::: INPUT
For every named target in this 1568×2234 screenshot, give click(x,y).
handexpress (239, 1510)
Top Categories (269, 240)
::::::
::: INPUT
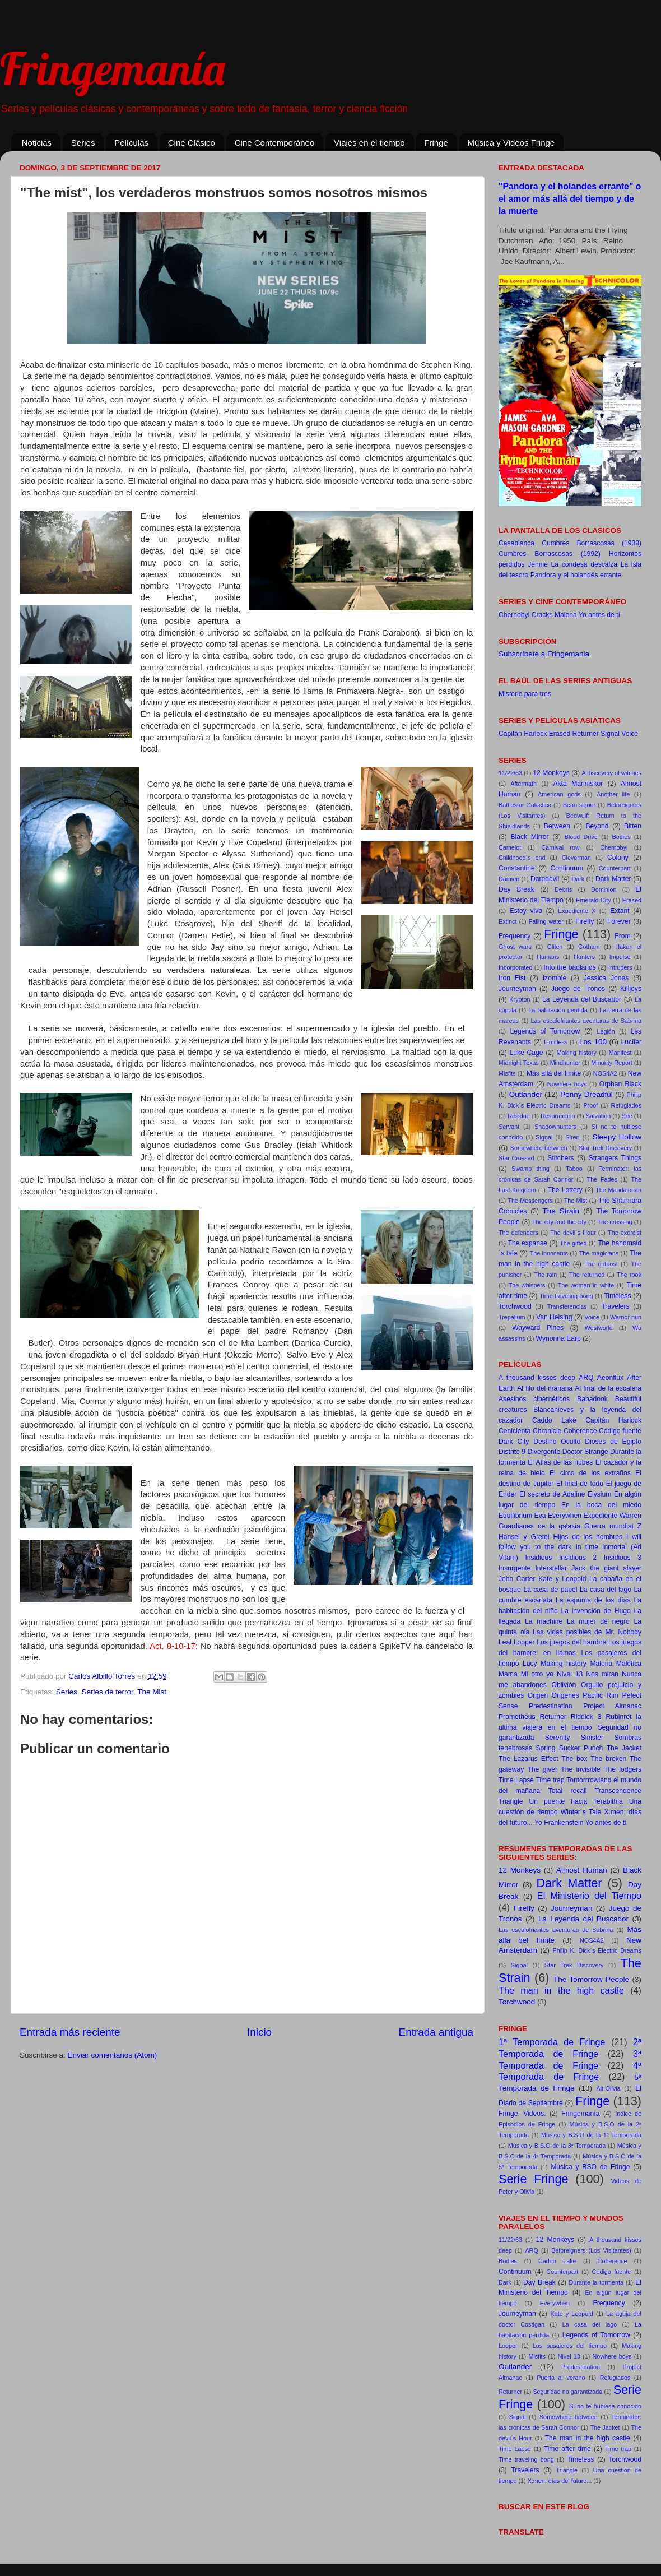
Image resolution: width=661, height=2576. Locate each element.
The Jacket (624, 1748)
::::::
§ **YOUR TASK**
When the line with "For every named" is reached in the data above, begin copying, and stop after the line with "Top Categories (269, 240)"; copy each line exactly, both ends included.

§ **ANSWER**
For every named target in this 1568×2234 screenshot, give click(x,y).
handexpress (239, 1510)
Top Categories (269, 240)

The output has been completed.